Seminar topics are subject to variation, but are likely to include the following:
- Cities: Los Angeles as city of the future, San Francisco as city of the past
- Watts: Growing from the Watts Rebellion
- Aztlan: The Chicano Movimiento and beyond
- Freedom: The Free Speech Movement and the American War in Vietnam
- Woman: Cultural Feminism in California
- Conservation: The Whole Earth Catalogue and ecological systems
- Out: The gay liberation movement in California
- Backlash: The return of social conservatism
Indicative assessment
| Task | % of module mark |
|---|---|
| Essay/coursework | 100.0 |
Special assessment rules
None
Additional assessment information
For formative assessment, students will complete a referenced 1200 to 1500-word essay relating to the themes and issues of the module. This will be submitted in either the Week 5 or Week 9 RAW week (on the day of the weekly seminar).

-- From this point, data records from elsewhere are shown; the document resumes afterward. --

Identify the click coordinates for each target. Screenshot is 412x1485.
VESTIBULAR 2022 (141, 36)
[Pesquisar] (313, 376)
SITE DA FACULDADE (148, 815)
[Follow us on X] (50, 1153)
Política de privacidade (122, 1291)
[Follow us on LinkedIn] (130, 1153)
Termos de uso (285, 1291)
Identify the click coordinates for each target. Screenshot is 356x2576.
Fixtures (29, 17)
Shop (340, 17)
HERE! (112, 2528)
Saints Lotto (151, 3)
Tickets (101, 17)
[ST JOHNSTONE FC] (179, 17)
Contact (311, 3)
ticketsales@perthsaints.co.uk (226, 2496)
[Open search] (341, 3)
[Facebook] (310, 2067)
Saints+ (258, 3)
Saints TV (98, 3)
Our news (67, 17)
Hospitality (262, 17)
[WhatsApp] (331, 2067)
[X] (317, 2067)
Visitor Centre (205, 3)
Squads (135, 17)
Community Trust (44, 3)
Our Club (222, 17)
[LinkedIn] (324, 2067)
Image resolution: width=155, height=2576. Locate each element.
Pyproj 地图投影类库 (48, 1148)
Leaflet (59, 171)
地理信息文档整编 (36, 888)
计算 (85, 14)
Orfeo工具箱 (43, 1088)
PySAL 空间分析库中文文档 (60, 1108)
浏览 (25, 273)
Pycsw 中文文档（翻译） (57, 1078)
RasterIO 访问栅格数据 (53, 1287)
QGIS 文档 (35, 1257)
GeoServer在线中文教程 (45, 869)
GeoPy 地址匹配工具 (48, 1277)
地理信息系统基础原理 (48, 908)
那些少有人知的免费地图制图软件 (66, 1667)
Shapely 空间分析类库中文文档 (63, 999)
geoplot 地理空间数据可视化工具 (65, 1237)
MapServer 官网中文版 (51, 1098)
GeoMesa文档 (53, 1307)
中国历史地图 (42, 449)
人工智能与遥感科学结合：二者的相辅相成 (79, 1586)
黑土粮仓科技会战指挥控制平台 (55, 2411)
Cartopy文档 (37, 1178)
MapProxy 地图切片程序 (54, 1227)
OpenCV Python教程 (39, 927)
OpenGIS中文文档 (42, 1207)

For summative assessment, students will complete an Assessed Essay (2000 words, footnoted). This will comprise 100% of the overall module mark.
Summative assessments will be due in the assessment period.
Indicative reassessment
| Task | % of module mark |
|---|---|
| Essay/coursework | 100.0 |
Module feedback
Following their formative assessment task, students will typically receive written feedback that will include comments and a mark within 10 working days of submission.
Work will be returned to students in their seminars and may be
supplemented by the tutor giving some oral feedback to the whole
group. All students are encouraged, if they wish, to discuss the
feedback on their formative work during their tutor’s student hours.
For more information, see the Statement on Feedback.
For the
summative assessment task, students will receive their provisional
mark and written feedback within 25 working days of the submission
deadline. The tutor will then be available during student hours for
follow-up guidance if required. For more information, see the Statement of Assessment.
Indicative reading
For term time reading, please refer to the module VLE site. Before the course starts, we encourage you to look at the following items of preliminary reading:
- Elissa Auther and Adam Lerner eds, West of Center: Art and the Counterculture Experiment in America, 1965–1977 (University of Minnesota Press, 2011).
- Reyner Banham, Los Angeles: The architecture of four ecologies (Allen Lane, 1971).
- Mike Davis and Jon Wiener, Set the Night on Fire: L.A. in the Sixties, (Verso, 2020).